** Input records **
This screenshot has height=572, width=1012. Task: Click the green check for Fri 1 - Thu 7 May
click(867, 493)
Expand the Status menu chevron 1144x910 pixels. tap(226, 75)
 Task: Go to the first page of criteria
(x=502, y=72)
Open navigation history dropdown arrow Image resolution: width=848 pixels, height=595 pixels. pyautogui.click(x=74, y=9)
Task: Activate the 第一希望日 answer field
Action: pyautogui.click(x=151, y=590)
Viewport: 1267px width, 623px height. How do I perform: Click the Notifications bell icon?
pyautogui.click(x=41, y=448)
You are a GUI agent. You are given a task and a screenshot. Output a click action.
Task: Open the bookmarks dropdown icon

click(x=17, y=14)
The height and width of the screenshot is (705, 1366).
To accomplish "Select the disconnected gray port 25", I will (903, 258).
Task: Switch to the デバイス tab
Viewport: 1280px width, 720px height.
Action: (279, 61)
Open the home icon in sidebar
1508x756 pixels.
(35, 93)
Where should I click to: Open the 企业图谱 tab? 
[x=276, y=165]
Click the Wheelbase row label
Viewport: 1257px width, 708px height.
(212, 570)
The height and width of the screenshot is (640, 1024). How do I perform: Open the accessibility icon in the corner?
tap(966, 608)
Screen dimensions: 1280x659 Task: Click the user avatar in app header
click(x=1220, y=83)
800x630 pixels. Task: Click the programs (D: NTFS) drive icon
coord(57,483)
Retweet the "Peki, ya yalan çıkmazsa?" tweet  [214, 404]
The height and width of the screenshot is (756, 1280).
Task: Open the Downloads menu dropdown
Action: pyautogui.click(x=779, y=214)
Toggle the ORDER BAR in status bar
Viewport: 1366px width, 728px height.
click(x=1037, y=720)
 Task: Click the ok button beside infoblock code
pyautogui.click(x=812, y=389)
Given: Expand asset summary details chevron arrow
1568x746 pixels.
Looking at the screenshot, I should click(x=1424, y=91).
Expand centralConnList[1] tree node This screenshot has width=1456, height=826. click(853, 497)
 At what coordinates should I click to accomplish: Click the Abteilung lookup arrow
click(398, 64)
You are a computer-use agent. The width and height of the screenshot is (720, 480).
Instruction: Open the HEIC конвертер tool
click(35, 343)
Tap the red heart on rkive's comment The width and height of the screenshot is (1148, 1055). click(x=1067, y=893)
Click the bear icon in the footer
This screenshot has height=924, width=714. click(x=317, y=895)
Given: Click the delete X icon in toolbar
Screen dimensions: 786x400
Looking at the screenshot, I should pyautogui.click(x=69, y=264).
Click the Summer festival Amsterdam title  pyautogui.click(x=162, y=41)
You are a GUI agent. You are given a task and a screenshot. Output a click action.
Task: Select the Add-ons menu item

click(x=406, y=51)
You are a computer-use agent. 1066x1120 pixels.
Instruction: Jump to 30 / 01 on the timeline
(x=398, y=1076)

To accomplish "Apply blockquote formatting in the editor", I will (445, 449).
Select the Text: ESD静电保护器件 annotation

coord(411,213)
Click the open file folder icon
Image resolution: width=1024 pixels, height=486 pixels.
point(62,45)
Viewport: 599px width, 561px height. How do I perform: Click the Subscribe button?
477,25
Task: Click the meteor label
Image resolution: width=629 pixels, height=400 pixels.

** Your assignment **
Work through the entries, filtering for the string "Expand", and copy each line that holds it.

** Worked solution **
Expand the Status menu chevron 1144x910 pixels. tap(226, 75)
Given: Expand asset summary details chevron arrow
Expand centralConnList[1] tree node This screenshot has width=1456, height=826. click(853, 497)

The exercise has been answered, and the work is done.